▶ [Work request A] In the article on graphic health warnings for tobacco, where are the delegates meeting to draft the guidelines?
▶ [Work request B] Write the next few sentences of the article on graphic health warnings for tobacco, picking up after its final line.

FCTC: countries start drafting the guidelines for graphic health warnings
Some 150 delegates from the Philippines and 35 other countries are meeting beginning Wednesday to Friday (Nov. 7-9) at the World Health Organization (WHO) Western Pacific Region office in Manila to draft the guidelines for putting these visual health warnings on the packages of tobacco products and other provisions of Article 11 of the global Framework Convention on Tobacco Control (FCTC) of WHO.
Source : bayanihan.org
Gruesome pictures or pictograms of throat cancer, lung cancer and other ill effects on health of smoking will soon be placed prominently on all cigarette packs.
This as some 150 delegates from the Philippines and 35 other countries are meeting beginning Wednesday to Friday (Nov. 7-9) at the World Health Organization (WHO) Western Pacific Region office in Manila to draft the guidelines for putting these visual health warnings on the packages of tobacco products and other provisions of Article 11 of the global Framework Convention on Tobacco Control (FCTC) of WHO.
The Philippines, together with 35 countries, are signatories to the FCTC.

▶ [Dataset content]
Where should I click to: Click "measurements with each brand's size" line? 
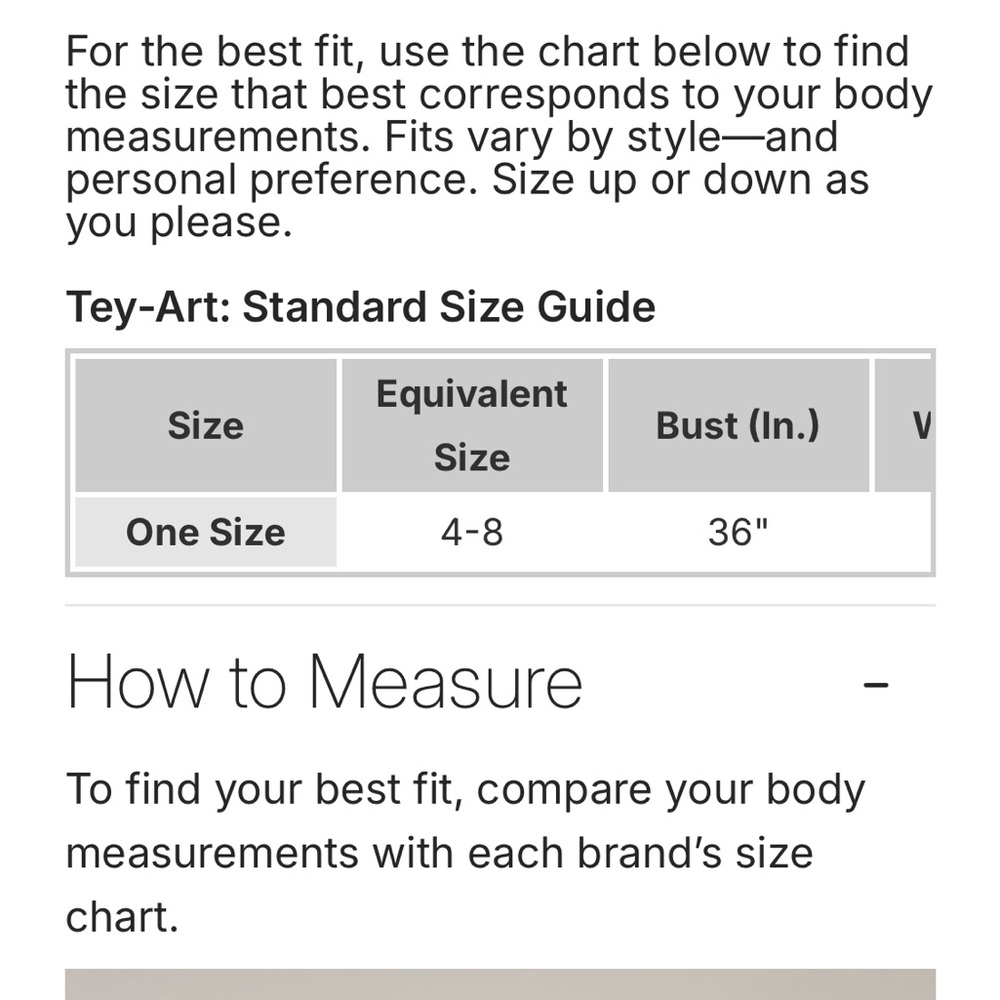pos(439,853)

▶ [Response A] At the World Health Organization (WHO) Western Pacific Region office in Manila.

▶ [Response B]
The pictograms of the harmful and deadly effects of smoking on cigarette packs also came as the Philippine government, through the Department of Health (DOH), goes high gear in its anti-smoking campaign to kick and eradicate the habit among the Filipinos, particularly the youth who according to a health official is now the target of tobacco manufacturers.
Based on the 2007 Global Youth Tobacco survey, there are now an estimated four million youth smokers aged 10 to 19 years in the Philippines while Filipino adult smokers aged 20 and older comprise 15.5 million.
It is expected that the frightening pictograms of health effects of tobacco products will discourage and deter the youth to initiate smoking and entice the adult smokers to quit the habit.
These pictograms are said to be more effective than the textual health warnings that is being presently implemented in the Philippines as mandated under Section 13 of R.A. 9211, or the Tobacco Regulation Act.
The FCTC meet in the Philippines is being hosted by DOH and WHO.
"This is a big leap and the country is honored to host this landmark event in our advocacy against the destructive habit of smoking," Philippine Health Secretary Francisco T. Duque III said.
Duque said that under Article ii of the WHO-FCTC, signatory countries are committed to adopt and implement measures that will ensure that tobacco products, in its packaging and labeling, do not contain false, misleading, deceptive, or erroneous information.
The FCTC draft guidelines when finished, the Philippine health chief said, will be presented to the Conference of Parties (the governing body of the FCTC) at its third session to be convened in late 2008.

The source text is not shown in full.